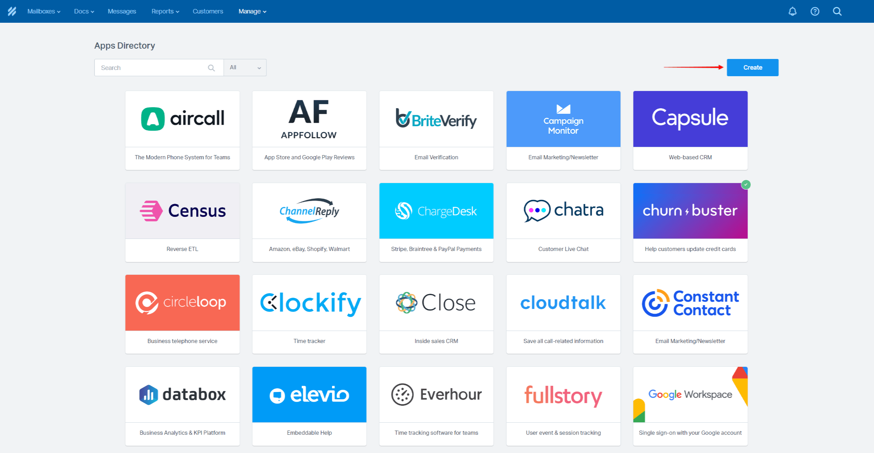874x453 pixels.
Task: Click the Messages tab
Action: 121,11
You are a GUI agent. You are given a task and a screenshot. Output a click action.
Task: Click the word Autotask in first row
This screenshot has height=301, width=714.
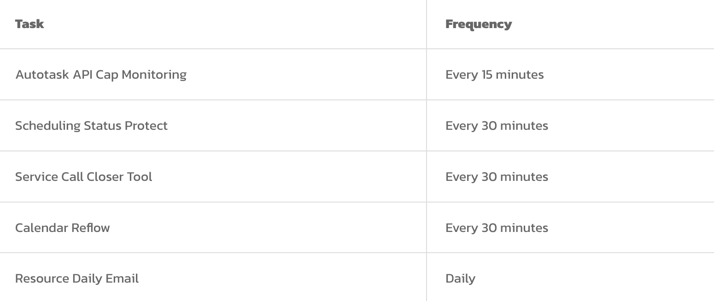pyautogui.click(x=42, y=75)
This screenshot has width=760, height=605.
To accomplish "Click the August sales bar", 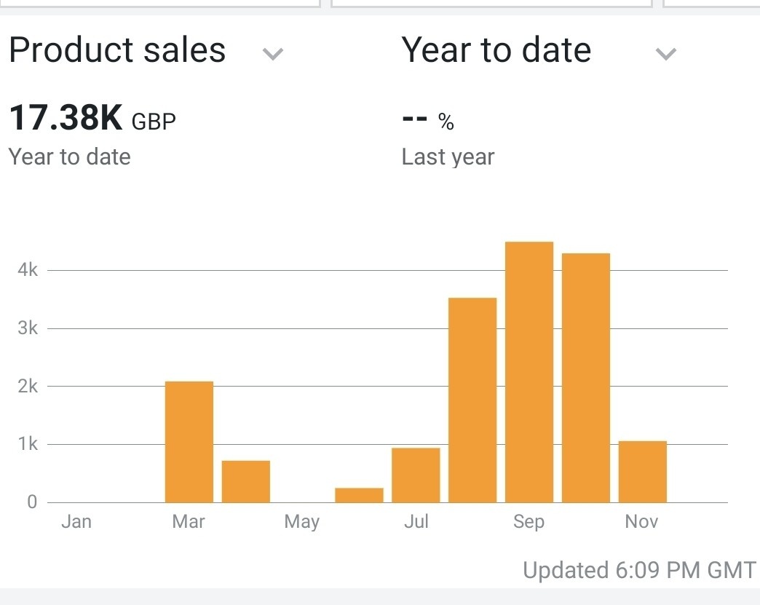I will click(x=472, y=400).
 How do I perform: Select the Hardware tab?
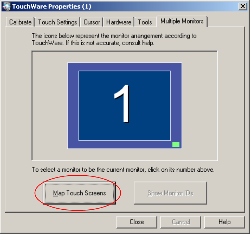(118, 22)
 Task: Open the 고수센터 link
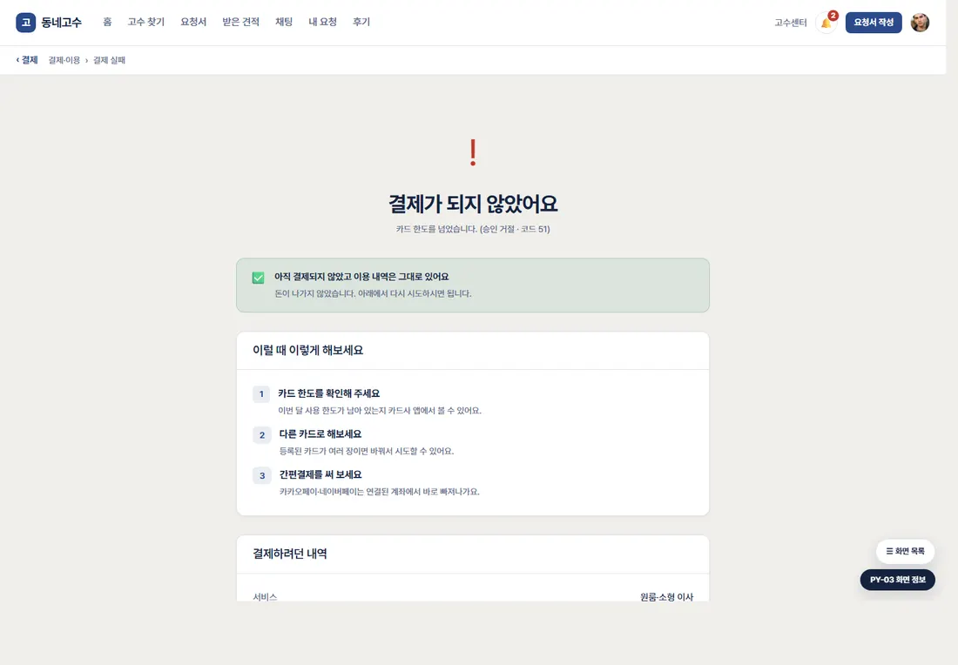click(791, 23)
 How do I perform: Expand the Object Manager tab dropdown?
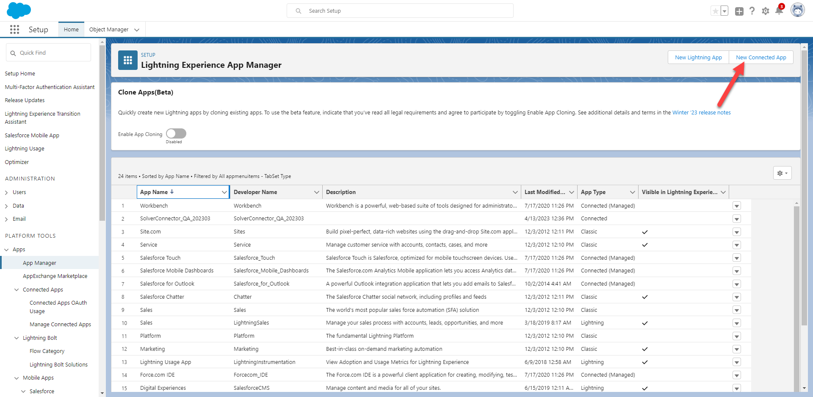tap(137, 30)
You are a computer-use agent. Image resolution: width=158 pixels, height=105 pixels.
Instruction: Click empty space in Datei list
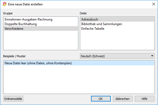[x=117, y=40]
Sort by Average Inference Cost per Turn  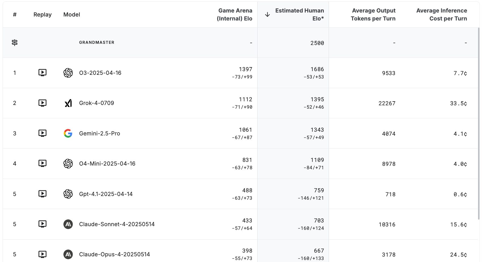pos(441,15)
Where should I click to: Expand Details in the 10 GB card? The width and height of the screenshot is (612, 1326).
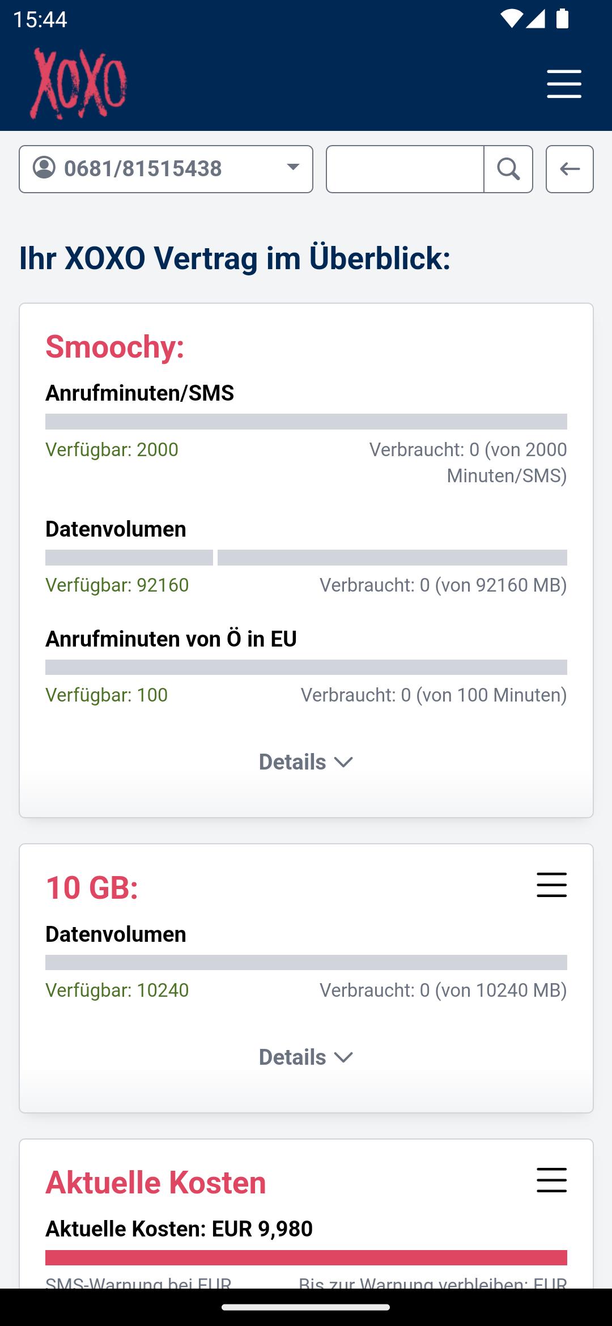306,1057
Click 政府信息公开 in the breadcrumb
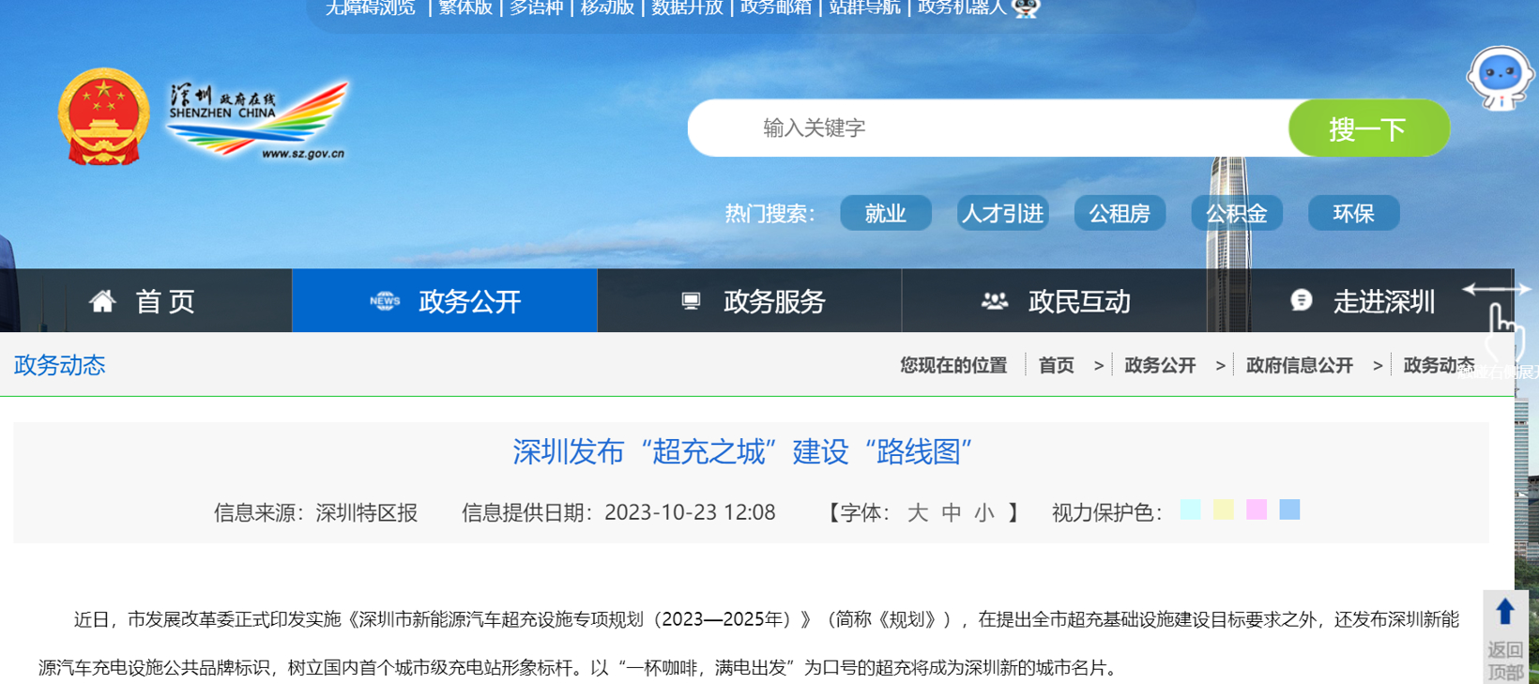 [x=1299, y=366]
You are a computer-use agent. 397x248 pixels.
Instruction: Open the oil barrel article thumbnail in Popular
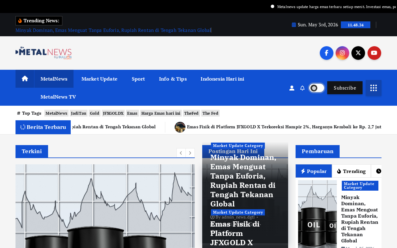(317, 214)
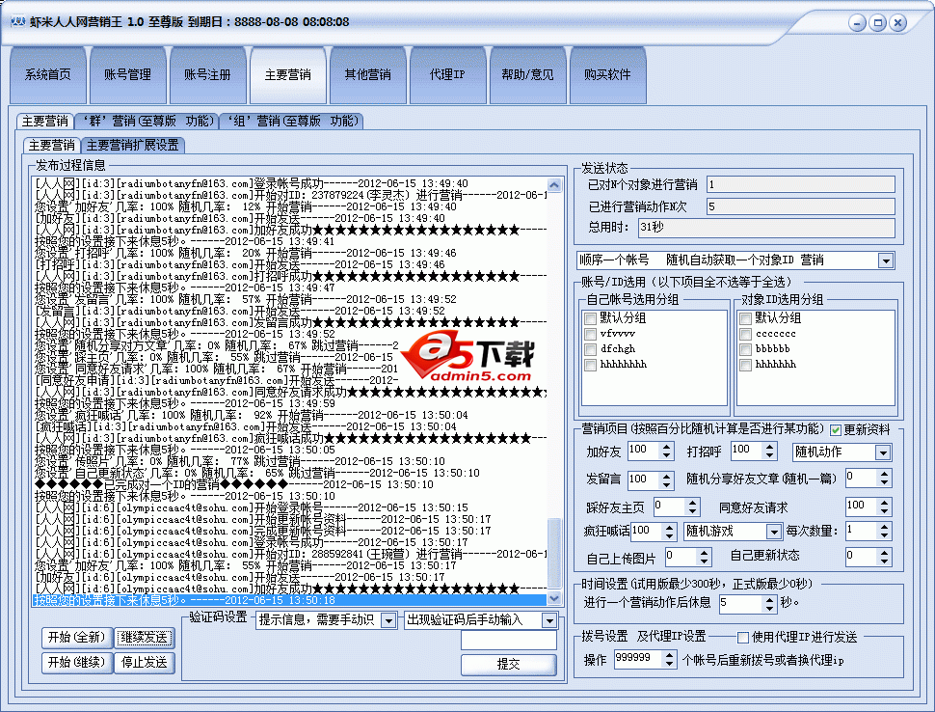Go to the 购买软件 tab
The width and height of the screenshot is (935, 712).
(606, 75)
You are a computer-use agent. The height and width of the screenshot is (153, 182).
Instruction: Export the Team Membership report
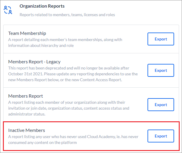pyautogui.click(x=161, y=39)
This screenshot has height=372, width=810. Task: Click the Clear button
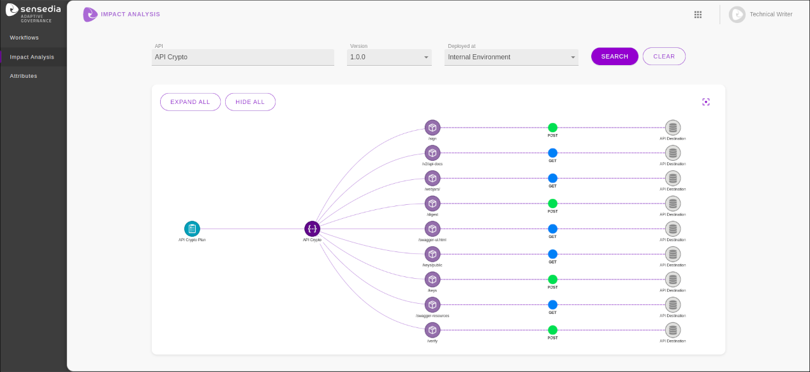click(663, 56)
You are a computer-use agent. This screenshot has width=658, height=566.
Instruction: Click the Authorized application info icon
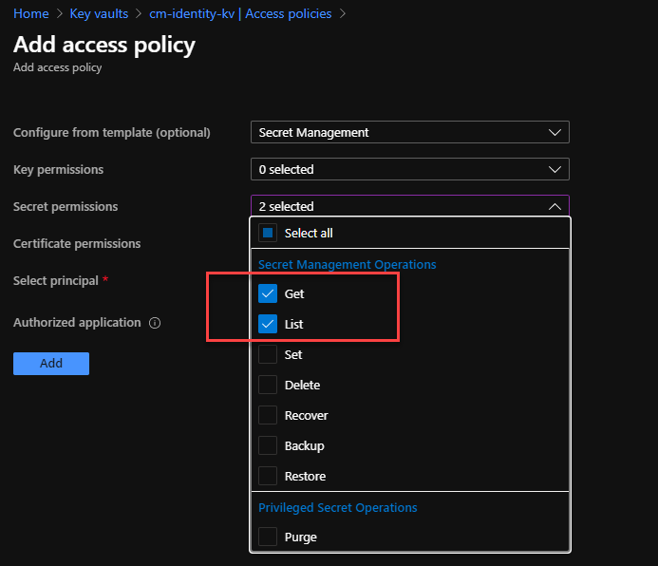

___

**WHAT YOU HAVE TO DO**
Each line of the records that holds the word "computer" should be copied out.

**SOLUTION BELOW**
You are a computer-use agent. Image resolution: width=158 pixels, height=105 pixels.
You are a computer-use agent. 397x248 pixels.
You are a computer-use agent. The height and width of the screenshot is (153, 182).
You are a computer-use agent. This screenshot has width=658, height=566.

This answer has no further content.